Go through the data below and gather each line containing "agent".

- Opening Delimiter -

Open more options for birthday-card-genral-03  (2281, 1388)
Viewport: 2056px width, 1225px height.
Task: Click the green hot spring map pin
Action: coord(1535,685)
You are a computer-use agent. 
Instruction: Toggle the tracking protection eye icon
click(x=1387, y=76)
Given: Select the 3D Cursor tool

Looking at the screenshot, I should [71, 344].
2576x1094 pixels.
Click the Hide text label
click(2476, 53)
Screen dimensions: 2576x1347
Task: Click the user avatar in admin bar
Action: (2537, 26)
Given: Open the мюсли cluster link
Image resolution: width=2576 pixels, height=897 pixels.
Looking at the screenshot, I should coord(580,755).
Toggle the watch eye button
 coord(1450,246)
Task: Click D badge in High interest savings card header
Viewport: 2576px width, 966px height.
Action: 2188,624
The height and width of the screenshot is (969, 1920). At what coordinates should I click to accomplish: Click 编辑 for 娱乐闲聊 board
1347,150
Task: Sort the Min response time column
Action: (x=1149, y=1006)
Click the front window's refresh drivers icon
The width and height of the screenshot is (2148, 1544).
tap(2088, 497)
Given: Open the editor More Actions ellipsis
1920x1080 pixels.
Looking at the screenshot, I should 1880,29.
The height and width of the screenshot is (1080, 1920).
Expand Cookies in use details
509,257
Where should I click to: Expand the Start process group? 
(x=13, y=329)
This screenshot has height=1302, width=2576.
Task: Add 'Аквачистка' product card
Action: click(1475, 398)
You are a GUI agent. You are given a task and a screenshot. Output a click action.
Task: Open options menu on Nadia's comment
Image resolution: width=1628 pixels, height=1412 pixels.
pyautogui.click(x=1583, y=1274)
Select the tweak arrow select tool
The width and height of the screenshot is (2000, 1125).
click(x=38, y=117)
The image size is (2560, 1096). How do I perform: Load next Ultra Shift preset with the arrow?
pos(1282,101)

- Closing Delimiter -

Result:
You are a computer-use agent. 
You are a GUI agent. You are given a task and a screenshot. Output a click action.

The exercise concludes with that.